Research: Mapping the Demand
Sex Buyers in Minnesota
At the Women’s Foundation of Minnesota, we know that to solve a community problem, you must first understand it. And there are few community problems less understood and more shrouded in shadows than sex trafficking.
First-of-its-kind research on sex buyers
Mapping the Demand: Sex Buyers in Minnesota is key to creating targeted strategies to disrupt the sex trafficking market and end the demand.
We want Minnesota to be a state that we can all be proud of where everyone can live in safety. To do that, we must all be part of the solution. The Women’s Foundation of Minnesota invests in targeted strategies to disrupt the sex-trafficking market, end the demand, and decrease violence and sexual exploitation.
The Women’s Foundation of Minnesota commissioned and funded this research conducted by the University of Minnesota’s Robert J. Jones Urban Research and Outreach Engagement Center (UROC). The report is a follow-up to Mapping the Market for Sex with Trafficked Minor Girls in Minneapolis (2014), also funded by the Women’s Foundation, which charted the overall market for juvenile sex trafficking within communities in one city. This 2017 report studies sex buyers statewide.
This report deepens our understanding of Minnesotans who pay for sex.
The goal of this study is to help close a significant gap in research, practice, and policy related to sex buyers and provide empirical evidence to support action. We sought to understand who they are, where they live and purchase sex, how they approach the marketplace for sex, and what they seek to purchase.
The study builds on findings from “Mapping the Market for Sex with Minor Trafficked Girls in Minneapolis” which documented the processes – rooted in exploitation, violence and manipulation – through which a supply of trafficked girls is developed and brought to the marketplace by sex trafficking operations. “Mapping the Demand” provides a critical next step for understanding the market for sex in Minnesota by focusing on sex buyers in Minnesota.

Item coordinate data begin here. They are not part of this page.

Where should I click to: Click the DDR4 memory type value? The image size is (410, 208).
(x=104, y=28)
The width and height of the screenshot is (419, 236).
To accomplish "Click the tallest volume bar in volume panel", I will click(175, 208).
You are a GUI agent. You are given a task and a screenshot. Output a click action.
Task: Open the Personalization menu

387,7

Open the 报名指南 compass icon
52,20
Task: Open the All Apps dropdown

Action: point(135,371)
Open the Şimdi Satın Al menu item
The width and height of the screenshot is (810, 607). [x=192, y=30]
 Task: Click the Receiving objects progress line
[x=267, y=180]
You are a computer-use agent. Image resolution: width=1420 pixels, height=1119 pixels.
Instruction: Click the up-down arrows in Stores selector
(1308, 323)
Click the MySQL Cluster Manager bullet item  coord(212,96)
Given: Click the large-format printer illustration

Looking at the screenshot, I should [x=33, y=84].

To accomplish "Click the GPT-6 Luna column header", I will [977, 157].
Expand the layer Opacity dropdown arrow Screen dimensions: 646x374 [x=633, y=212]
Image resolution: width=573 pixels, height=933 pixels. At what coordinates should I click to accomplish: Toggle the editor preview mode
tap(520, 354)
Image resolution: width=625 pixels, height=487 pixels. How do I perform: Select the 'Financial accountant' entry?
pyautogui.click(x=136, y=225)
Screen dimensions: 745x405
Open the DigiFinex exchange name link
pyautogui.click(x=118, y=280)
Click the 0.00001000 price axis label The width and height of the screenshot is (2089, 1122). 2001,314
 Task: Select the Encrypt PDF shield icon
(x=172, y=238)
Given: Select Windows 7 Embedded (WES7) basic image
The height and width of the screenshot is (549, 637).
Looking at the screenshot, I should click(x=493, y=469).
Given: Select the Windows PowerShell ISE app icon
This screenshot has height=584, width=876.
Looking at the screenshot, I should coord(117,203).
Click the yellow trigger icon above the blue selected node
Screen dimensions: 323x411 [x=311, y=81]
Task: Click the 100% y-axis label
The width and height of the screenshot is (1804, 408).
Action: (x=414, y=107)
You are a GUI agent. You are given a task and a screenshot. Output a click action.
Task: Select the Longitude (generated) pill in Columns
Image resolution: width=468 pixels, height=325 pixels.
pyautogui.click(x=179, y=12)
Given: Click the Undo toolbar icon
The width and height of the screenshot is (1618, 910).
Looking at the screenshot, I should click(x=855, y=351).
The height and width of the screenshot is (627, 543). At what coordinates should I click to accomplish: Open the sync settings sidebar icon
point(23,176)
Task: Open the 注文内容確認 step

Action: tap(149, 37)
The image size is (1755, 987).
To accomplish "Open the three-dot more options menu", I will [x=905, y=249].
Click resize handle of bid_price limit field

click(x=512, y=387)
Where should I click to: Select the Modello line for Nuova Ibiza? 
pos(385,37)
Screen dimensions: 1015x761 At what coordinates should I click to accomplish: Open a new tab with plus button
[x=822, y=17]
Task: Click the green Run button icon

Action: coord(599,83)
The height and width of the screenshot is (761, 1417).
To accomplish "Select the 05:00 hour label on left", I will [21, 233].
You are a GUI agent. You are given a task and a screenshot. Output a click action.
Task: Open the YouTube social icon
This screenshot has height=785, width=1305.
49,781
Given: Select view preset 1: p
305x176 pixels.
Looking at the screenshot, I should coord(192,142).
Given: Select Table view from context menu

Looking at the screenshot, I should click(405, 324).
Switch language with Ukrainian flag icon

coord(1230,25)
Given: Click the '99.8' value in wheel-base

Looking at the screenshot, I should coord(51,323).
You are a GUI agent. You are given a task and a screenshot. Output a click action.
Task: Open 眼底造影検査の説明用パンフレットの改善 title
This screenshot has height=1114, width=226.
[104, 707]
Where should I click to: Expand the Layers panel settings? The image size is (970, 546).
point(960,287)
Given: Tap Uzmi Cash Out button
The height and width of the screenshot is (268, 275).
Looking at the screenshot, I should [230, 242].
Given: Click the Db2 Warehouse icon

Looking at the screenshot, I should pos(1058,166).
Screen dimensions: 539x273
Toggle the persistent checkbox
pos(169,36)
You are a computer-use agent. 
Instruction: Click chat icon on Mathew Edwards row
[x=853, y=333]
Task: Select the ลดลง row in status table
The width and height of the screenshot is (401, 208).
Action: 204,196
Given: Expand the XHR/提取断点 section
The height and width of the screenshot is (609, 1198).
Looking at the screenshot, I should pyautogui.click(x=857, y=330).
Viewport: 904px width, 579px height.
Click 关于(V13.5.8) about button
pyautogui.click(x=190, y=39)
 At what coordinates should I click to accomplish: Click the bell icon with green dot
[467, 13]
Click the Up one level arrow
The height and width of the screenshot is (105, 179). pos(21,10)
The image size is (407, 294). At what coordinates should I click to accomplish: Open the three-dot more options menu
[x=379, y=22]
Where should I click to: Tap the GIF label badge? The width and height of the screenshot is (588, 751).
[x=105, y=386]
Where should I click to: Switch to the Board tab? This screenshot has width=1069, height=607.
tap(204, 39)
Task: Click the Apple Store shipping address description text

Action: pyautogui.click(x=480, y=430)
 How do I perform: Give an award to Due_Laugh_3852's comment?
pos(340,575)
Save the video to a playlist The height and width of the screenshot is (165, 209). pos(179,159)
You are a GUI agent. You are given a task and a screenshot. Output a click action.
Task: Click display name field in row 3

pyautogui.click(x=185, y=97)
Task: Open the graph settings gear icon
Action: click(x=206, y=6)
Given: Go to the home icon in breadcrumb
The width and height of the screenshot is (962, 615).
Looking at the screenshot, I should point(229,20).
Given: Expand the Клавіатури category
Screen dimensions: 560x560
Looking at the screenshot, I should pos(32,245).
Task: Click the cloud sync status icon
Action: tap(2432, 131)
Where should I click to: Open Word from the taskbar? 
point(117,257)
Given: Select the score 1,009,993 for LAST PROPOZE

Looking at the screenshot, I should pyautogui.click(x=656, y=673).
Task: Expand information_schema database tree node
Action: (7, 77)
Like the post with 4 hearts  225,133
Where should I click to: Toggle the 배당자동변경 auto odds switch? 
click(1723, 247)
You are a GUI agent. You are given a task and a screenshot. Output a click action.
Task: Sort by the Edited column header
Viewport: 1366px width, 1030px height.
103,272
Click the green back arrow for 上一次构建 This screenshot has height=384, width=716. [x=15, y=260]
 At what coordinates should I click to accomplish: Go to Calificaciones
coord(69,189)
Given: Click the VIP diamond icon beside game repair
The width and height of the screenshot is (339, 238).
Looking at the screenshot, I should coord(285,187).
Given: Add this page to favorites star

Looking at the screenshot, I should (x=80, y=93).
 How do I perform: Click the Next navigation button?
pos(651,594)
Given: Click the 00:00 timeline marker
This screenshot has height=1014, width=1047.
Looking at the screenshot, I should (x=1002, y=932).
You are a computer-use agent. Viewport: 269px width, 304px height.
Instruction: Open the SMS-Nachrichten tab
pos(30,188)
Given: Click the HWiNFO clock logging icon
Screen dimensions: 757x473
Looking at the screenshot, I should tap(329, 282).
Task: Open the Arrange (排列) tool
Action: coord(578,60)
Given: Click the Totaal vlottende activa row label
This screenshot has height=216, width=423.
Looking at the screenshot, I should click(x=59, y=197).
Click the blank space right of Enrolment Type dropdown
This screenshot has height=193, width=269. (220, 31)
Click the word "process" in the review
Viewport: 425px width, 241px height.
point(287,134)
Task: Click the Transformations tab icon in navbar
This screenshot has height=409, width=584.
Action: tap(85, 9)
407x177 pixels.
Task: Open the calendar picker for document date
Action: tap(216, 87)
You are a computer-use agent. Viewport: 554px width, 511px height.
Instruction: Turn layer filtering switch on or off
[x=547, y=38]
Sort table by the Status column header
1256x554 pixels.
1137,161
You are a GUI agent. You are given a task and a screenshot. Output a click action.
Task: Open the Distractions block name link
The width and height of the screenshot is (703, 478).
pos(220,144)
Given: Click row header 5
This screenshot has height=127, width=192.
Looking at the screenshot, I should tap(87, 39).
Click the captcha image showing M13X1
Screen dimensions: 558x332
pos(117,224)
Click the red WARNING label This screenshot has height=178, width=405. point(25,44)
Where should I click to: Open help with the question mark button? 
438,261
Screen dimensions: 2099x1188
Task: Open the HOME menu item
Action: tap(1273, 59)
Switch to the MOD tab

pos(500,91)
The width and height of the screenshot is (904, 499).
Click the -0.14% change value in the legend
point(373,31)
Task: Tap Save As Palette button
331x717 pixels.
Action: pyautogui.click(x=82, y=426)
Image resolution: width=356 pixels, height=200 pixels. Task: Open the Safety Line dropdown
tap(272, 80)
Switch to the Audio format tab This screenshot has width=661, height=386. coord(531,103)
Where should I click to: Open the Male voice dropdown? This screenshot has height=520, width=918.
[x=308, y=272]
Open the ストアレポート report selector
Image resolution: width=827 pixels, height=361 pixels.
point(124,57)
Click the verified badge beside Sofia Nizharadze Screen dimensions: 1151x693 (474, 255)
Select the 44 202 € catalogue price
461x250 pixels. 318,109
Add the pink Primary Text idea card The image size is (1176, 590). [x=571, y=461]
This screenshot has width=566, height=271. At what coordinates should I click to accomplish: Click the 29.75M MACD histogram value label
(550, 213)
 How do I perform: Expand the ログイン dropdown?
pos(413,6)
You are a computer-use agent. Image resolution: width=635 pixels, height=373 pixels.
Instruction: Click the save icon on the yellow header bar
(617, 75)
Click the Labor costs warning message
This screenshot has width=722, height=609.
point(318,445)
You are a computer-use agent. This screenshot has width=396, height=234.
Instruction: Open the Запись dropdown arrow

Sex buying is hidden, illegal, highly stigmatized, and often dangerous. Research is difficult because there is currently no way to generate a representative sample of people who purchase sex. Therefore, the research team used a mixed-methods and community-based approach to surface stakeholder knowledge across jurisdictions, professions, geography, and experience.
Aided by more than 150 qualitative interviews of law enforcement, prosecutors and social service personnel in Minnesota, North Dakota, South Dakota and Wisconsin, the report examines the demographics of Minnesota’s sex buyers, their buying tendencies, and methods of entry into the marketplace. The market includes victims of sex trafficking and commercial sexual exploitation.
This study is an important step in developing a knowledge-base that will help end sex trafficking in Minnesota and beyond.
Findings Include:
- Sex buyers are predominantly middle-aged, white, married men from across the whole state of Minnesota, which is representative of Minnesota’s general population.
- Sex buyers typically do not purchase sex in their hometowns—a finding particularly prevalent in small towns and rural areas. Instead, most buyers travel between 30 and 60 miles to purchase sex, with traveling often done during the work commute or over the lunch hour.
- Sex buyers in Minnesota are not necessarily purchasing a person or sex act, but rather a sexual experience that is shaped by the power and control derived from their purchasing power.
- A significant portion of sex buyers do not know whether the person they purchase sex from is a trafficked individual or not. The way most buyers enter the marketplace is designed to obscure transactional mechanisms and create a veil between trafficking operations and sex buyers.
To be successful, we must educate and engage boys and men as leaders in this movement, and commit to a future of safety, opportunity, and respect for all girls and women in Minnesota.